Fast and easy...setup in less than 5 minutes
The box claims a quick and easy set-up, just plug the single adapter into the wall and wire it to the router. Plug the four port adapter into the wall near your machines and wire them up. So I did, and almost immediately my workstation was connected to the Internet... success! Or so I thought.

Verify that the network is up

Along with my main workstation, my office is home to a server which provides multimedia and intranet web hosting. Once I had Internet access, the next step was to check for the rest of the intranet machines. I navigated to (default MI424WR address) and the expected page pulled up, but my login failed. Double checking my password typing, the login failed a second and third time. More information needed now!

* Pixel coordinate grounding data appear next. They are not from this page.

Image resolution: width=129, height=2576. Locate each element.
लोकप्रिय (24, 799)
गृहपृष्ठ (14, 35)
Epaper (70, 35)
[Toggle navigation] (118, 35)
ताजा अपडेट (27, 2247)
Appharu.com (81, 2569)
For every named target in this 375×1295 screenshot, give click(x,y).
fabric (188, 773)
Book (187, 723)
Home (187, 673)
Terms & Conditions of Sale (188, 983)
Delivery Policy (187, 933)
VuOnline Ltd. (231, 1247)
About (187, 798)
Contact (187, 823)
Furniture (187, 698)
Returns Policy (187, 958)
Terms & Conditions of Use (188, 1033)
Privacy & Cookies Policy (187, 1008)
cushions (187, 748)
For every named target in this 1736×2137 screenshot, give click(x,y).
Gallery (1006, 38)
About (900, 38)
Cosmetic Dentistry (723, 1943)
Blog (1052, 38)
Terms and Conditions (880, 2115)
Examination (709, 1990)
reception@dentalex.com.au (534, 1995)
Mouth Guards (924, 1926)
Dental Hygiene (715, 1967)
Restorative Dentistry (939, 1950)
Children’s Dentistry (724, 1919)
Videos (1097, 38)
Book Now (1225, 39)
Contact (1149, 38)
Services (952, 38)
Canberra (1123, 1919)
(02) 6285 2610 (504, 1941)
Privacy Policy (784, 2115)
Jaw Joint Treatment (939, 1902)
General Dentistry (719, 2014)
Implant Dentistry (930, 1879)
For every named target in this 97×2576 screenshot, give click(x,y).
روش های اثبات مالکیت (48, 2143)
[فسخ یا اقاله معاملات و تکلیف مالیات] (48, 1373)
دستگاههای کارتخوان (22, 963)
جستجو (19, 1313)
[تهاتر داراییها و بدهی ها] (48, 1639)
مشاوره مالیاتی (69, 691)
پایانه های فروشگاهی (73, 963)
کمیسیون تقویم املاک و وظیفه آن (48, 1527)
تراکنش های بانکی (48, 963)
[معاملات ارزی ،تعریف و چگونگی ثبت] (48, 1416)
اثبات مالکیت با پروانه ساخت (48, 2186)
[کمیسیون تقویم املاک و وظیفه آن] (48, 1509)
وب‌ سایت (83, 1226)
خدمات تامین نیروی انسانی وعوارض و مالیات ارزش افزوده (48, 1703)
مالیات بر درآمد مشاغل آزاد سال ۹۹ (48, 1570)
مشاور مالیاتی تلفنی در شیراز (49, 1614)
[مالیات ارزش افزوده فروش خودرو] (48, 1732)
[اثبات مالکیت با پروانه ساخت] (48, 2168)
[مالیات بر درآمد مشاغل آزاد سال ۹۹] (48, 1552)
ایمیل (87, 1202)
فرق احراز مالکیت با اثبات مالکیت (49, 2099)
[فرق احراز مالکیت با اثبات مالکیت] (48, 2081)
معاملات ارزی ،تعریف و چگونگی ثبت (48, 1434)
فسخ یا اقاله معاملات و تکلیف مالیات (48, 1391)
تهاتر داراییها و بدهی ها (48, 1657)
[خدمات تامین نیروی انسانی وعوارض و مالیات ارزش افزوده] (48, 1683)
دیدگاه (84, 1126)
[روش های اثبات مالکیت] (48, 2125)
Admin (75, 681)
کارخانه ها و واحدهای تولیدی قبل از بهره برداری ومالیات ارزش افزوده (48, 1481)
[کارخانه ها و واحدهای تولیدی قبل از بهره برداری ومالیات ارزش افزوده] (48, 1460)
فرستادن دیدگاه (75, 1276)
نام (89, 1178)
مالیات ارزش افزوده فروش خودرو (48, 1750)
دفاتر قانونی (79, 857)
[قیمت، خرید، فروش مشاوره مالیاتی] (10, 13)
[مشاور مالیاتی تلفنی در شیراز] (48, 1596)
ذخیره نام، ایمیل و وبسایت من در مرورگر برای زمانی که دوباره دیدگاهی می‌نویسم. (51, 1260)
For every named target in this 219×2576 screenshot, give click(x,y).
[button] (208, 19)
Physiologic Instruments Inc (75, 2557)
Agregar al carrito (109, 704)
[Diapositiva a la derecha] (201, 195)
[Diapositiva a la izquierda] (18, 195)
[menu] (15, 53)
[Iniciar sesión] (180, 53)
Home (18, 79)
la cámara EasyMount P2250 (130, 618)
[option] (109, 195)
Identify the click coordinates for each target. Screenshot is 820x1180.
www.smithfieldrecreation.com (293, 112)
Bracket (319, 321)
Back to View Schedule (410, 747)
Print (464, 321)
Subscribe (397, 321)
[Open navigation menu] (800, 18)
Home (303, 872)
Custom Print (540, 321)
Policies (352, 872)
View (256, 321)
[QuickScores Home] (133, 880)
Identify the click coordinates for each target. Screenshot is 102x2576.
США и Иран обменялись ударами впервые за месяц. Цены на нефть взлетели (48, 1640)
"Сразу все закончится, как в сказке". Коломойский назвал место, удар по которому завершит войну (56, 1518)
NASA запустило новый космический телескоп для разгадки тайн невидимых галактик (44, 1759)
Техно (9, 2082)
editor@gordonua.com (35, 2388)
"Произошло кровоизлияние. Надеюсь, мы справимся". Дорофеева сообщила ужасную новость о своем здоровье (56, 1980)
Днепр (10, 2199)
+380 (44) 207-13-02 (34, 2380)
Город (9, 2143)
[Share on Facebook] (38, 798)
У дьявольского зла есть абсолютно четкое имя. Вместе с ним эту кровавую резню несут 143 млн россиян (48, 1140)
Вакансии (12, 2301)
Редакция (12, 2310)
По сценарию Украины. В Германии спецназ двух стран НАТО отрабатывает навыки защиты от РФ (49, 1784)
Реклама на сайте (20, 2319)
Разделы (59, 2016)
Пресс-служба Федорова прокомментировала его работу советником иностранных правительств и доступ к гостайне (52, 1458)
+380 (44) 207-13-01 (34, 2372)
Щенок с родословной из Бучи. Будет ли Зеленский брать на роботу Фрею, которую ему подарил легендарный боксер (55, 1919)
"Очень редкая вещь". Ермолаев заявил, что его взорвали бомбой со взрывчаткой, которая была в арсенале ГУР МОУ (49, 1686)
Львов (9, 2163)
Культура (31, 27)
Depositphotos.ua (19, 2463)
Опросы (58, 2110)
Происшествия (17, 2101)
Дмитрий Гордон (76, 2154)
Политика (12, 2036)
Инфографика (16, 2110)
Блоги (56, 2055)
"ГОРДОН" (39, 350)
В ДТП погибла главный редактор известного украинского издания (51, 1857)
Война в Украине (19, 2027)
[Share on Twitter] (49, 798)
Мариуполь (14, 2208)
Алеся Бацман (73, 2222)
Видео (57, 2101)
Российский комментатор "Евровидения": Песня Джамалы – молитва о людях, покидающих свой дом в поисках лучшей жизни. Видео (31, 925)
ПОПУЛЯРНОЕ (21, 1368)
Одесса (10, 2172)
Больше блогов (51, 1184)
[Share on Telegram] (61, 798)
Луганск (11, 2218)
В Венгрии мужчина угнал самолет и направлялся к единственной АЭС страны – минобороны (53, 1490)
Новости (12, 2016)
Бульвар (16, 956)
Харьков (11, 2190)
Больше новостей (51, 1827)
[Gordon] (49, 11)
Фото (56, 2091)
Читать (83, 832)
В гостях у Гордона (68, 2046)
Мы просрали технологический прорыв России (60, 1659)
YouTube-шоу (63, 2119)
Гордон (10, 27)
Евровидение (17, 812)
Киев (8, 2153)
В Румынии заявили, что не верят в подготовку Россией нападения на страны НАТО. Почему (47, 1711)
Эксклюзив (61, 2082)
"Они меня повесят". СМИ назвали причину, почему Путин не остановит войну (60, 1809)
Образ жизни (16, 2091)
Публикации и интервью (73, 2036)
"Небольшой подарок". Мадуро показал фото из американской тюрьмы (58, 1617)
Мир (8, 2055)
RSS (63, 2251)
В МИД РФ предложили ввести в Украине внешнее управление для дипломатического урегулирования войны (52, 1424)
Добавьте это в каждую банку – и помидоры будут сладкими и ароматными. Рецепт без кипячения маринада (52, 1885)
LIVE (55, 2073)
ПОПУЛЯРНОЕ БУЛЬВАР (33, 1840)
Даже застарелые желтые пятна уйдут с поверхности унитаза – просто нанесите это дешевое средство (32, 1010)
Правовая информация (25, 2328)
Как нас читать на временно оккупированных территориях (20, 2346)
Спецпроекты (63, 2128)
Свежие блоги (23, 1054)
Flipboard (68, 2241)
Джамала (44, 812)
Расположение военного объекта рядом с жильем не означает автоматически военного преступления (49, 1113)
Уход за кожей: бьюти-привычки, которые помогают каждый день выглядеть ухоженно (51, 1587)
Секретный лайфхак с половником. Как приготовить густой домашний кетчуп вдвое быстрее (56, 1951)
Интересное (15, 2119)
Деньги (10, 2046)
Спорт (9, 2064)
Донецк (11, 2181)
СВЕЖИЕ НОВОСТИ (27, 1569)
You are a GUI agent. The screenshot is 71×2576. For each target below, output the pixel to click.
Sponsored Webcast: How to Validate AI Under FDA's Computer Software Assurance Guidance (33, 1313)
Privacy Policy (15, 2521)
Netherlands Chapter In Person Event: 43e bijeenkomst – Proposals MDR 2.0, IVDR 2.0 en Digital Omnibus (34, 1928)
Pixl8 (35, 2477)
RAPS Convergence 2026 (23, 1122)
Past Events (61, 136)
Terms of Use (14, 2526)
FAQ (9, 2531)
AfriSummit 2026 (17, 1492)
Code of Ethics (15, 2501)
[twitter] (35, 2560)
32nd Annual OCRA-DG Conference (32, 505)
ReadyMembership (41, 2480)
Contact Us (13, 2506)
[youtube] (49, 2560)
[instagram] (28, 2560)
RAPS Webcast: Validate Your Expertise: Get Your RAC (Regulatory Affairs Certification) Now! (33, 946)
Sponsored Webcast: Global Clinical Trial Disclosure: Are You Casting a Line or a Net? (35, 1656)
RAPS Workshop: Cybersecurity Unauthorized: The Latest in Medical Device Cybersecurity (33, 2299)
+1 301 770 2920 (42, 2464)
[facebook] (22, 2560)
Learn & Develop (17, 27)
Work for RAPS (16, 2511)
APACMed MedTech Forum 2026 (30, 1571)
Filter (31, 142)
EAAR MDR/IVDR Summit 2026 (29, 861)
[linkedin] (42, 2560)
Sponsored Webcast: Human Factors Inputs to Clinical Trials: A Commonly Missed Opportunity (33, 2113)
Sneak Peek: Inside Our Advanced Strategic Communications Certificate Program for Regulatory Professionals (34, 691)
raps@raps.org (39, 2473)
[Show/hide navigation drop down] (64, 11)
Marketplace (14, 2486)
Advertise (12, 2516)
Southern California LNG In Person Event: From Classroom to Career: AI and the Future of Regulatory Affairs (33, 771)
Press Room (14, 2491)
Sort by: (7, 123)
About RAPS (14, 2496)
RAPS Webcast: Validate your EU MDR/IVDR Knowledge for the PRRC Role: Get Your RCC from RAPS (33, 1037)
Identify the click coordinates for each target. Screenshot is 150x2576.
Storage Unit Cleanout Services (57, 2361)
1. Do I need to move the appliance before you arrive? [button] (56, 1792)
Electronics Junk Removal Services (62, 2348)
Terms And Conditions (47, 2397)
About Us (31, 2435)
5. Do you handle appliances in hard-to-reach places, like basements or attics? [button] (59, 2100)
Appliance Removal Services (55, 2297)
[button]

Check Windows' "Network" page

Under Printers there was a Lexmark, under Computer there was a name I didn't recognize. This is a problem, and one that needed addressed immediately! My workstation was connected to someone else's network.
**generic encryption key**

Ease of setup security hole

The problem was documented right there in the manual, the adapters come pre-provisioned with a default, generic encryption key. This is great for easy set up because you can just plug it in and go. It is bad for security because it means you can just plug it in and join any network that is already there! Turns out my neighbors already had expanded their network with a similar, compatible product. They plugged it in and it just worked. I plugged mine in and it just worked... with their existing network.

I don't understand why the manual in the box doesn't tell how to update the encryption key, it just directs you to their website. Which pretty much guarantees that a random person directed by their Best Buy clerk will never update it.

From the Actiontec website:
    How do I change the encryption key on a PWR500 Powerline Adapter?
    To reset and change the encryption key on the PWR500, follow the steps below:
  1. Plug the Adapters into electrical outlets on the same circuit.

  2. Press and hold the Security button on each unit one at a time for exactly 10 seconds. On the 10th second, let go of the button. When you release the button, the Power LED's will turn off very briefly and turn back on. The LK LED's will not turn back on at this time.

  3. Then on one of the units, press and hold the Security button for exactly 3 seconds. On the 3rd second, release the button. When you release the button, the Power LED will begin to flash.

  4. Now on the other unit, press and hold the Security button for exactly 3 seconds. On the 3rd second, release the button. When you release the button, the Power LED will turn off and back on breifly, and then the LK LED should be lit on both units. Provided the LK lights on both units are lit, the encryption key has been changed and the two Adapters are now connected on the same Powerline network with a new encryption key.